Well, Matt, let’s look at the possibilities.
Suppose a priest at a Church is approached, “Father baptize my child.”
“Well, friend, I see you at church regularly. I don’t know though about your Catholic faith. You see, you don’t use envelopes, so I don’t know if you contribute to the Church --which is one of the precepts–at all. If you don’t contribute to the church, and if I have only seen you there maybe the last year or two I’ve been serving, how can I be sure that you are going to raise this child Catholic when I don’t have any real record that you’re doing anything Catholic? I mean, this is a big church, and despite your ‘faithful attendance’ I might not have noticed your shining aura of sanctity or know you personally. That’s why I started the envelope policy. . .that way I know if you’re going to Mass and supporting the Church and even though it’s not 100% effective (nothing is), at least there’s a pretty good tangible proof that you are following the Church rules and that is a good indication you would bring up your child Catholic.”
Perhaps, Matt, this particular priest or this particular parish had had some very painful repercussions of people just saying, "sure, bring in the kid’, 'child is baptized and family NEVER DARKENS THE DOOR OF A CHURCH AGAIN and then years later child comes for confirmation or marriage and can’t understand why he ‘has to’ receive sacraments which he was never brought for, or why he can’t get married out in the woods, etc. etc.
Lucky St. Peter and St. Paul. All THEY had to worry about was death or torture.

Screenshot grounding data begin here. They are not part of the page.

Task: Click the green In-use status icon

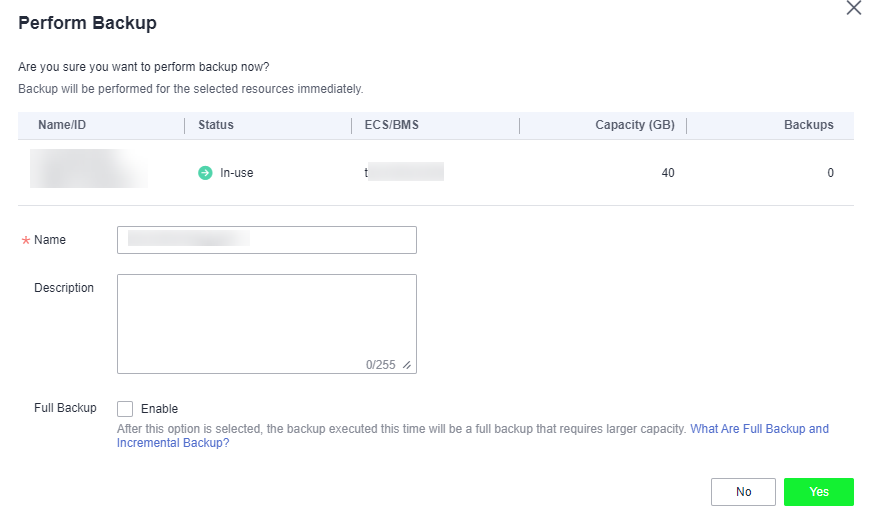Action: click(205, 173)
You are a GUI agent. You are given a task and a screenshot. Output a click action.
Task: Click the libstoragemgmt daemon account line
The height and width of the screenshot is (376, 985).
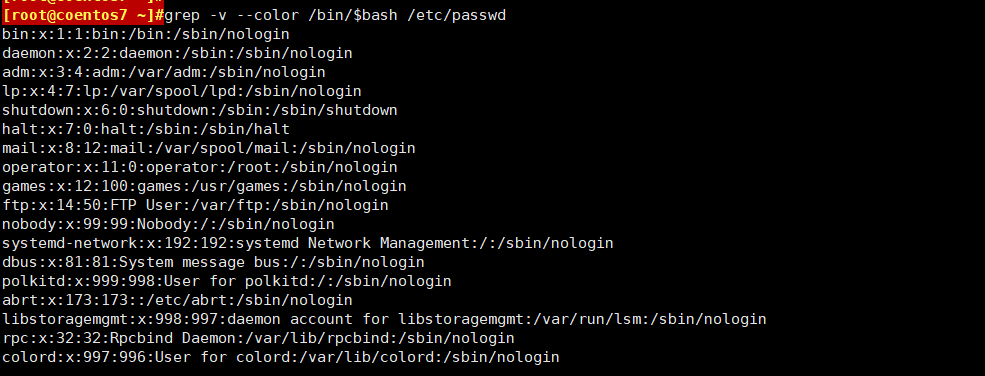[x=384, y=320]
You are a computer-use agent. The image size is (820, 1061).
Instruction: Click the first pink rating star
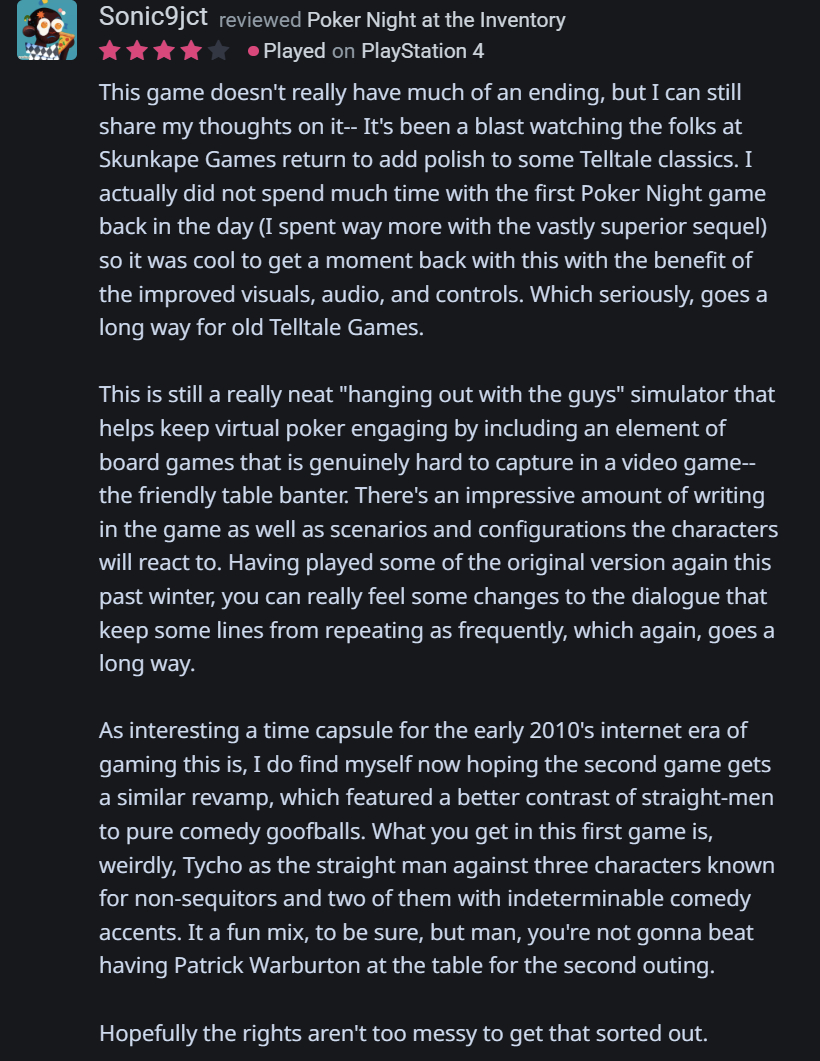pyautogui.click(x=110, y=51)
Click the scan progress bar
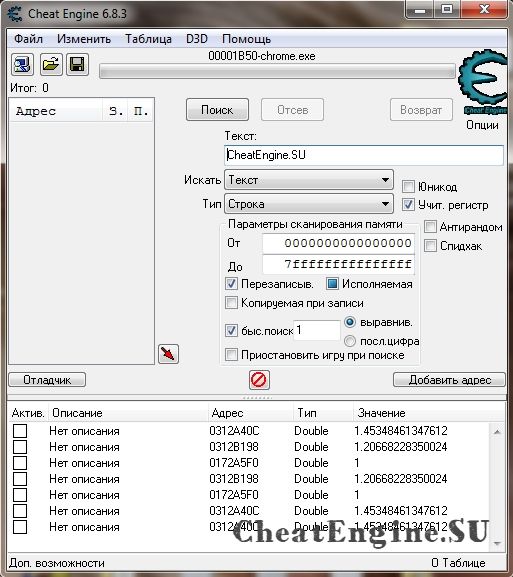Screen dimensions: 513x577 tap(277, 71)
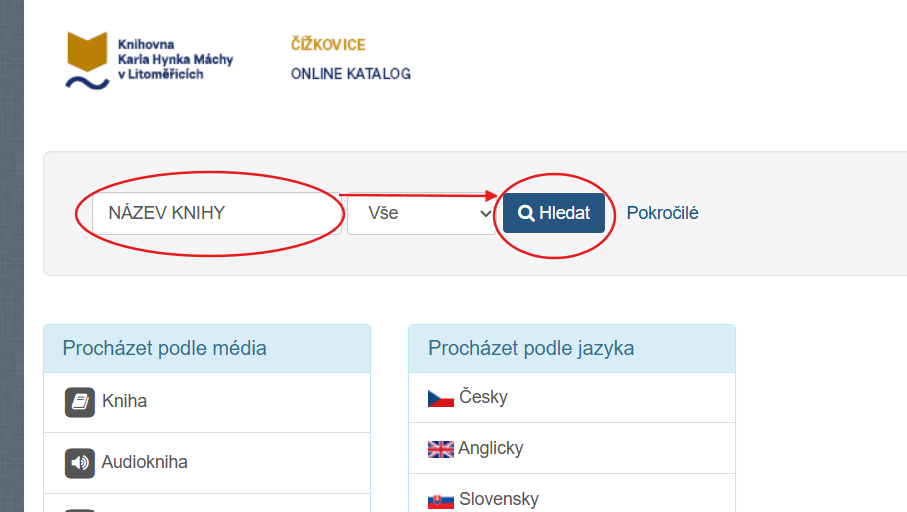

Oh wait, don’t I remember from Acts that with the Greek members complaining their widows weren’t getting served that the apostles ‘laid on hands’ and established men to take care of the bureaucratic details? I’ll just BET that Philip and Stephen, for example, didn’t handle things EXACTLY THE SAME WAY (because Philip’s church, for example, was full of gladiators and Stephen’s full of widows, and gladiators had more cash and more problems with drinking and sex and Stephen’s had more troubles with family issues) so that when Roscius the gladiator came in for baptism it was pretty straightforward, but when Claudia the widow came in at 9 p.m. with her grandchildren but NOT the children’s parents it might have been a little more, um, involved.